Devarius inhaled. “I was a boy.” He rubbed his eyes. “We had little food. There was only enough to feed us. I don’t even think my mother and father ate. There was a bad drought, then a bad freeze during the winter. My parents didn’t pay their taxes to the Dragonia Empire. They couldn’t afford to. We hadn’t sold any of our crops that year. Two dragonriders came. They … they …” Devarius wiped a tear threatening to fall from his eye. “They demanded the taxes, the rightful taxes of the Dragonia Empire as they called it. My parents didn’t have it. They took my parents, and my older brother, and hung them in our front yard. They made my sister and me watch.” Tears streamed down Devarius’s face. “They made crude jokes about the color of our skin, about us being less human than them. Then … then, they took my sister. One of the riders took her onto his saddle and said she would be his. She was a couple years older than me.” He wiped his tears. “They took her and flew off into the distance. I was alone, and without hope. We lived on a farm, and our closest neighbors were leagues away. It was only me, and I had no idea what to do.”

A long moment of silence followed his confession.

“That is quite a story,” Ellisar said.

Devarius looked into the leader’s eyes. “So, if you’re curious if my intentions are sincere, let me assure you, I am here to join you. I am here to help build the Resistance. I am here to make sure the Dragonia Empire pays for what they’ve done, not only for what they’ve done to me, but also for all the things they’ve done against hundreds of other families in Kaeldroga.”

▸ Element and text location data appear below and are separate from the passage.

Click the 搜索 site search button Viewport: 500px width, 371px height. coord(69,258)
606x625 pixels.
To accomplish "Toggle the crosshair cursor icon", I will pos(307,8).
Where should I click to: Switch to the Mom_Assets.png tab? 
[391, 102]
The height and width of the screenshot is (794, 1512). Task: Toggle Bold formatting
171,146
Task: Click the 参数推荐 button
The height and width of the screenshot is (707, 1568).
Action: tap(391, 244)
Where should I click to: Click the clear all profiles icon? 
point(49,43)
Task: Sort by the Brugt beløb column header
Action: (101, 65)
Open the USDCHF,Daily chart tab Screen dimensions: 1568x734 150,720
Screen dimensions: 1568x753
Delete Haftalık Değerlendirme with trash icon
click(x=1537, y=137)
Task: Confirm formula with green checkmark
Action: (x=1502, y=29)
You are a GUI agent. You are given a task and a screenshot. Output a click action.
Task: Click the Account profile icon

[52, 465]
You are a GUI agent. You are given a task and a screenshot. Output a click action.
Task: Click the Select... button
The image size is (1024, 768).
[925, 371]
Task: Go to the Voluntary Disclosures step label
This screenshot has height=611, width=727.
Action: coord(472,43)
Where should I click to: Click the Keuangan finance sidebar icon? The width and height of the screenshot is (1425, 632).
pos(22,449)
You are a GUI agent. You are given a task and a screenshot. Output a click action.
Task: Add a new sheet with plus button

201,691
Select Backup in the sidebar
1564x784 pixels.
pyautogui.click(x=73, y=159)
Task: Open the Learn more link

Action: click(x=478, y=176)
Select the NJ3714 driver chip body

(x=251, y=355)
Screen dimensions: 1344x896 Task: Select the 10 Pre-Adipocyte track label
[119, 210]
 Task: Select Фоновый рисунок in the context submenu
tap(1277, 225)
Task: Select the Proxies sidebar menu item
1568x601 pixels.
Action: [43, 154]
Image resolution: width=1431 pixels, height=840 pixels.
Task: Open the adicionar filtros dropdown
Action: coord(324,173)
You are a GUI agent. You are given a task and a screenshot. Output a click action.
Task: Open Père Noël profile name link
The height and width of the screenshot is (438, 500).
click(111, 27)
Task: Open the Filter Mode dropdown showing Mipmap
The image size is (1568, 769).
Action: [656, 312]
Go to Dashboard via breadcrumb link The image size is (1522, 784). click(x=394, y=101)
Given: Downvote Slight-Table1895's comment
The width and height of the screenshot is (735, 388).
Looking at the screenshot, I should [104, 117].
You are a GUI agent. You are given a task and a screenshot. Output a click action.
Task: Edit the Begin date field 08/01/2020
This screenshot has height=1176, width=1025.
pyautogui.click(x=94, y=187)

“I believe you,” Ellisar said.

Devarius wiped away the rest of his tears and hardened his face. “What can I do?”

Ellisar’s lips pressed together tight. “Tomorrow, at sunrise, you can be at the courtyard. It is time for your training to begin.”

“Training?”

“How good are you with a sword?”

“I’ve only briefly used one. I know how to use a dagger.”

Ellisar nodded. “Tomorrow you will begin training. First will be conditioning, but soon, weapons training will follow. Bring any man or woman you believe can be skilled with a weapon.” Ellisar shook his pointer finger. “There is no racism or sexism here. The color of your skin doesn’t matter. You’re human. Whether you’re a man or a woman doesn’t matter. You’re human. We will only defeat the Dragonia Empire as a united force of humans. If you notice anyone being treated differently, do not hesitate to tell me.” Ellisar paused. “That being said, Tynaer is a jerk to everyone. But”—his finger continued to waggle—“he is hard for a reason. You will be in shape when he’s through.”

Devarius nodded. “I understand.”

“Are you ready?”

Devarius smiled. “I am.”

“Rest well tonight. The real fun starts tomorrow.”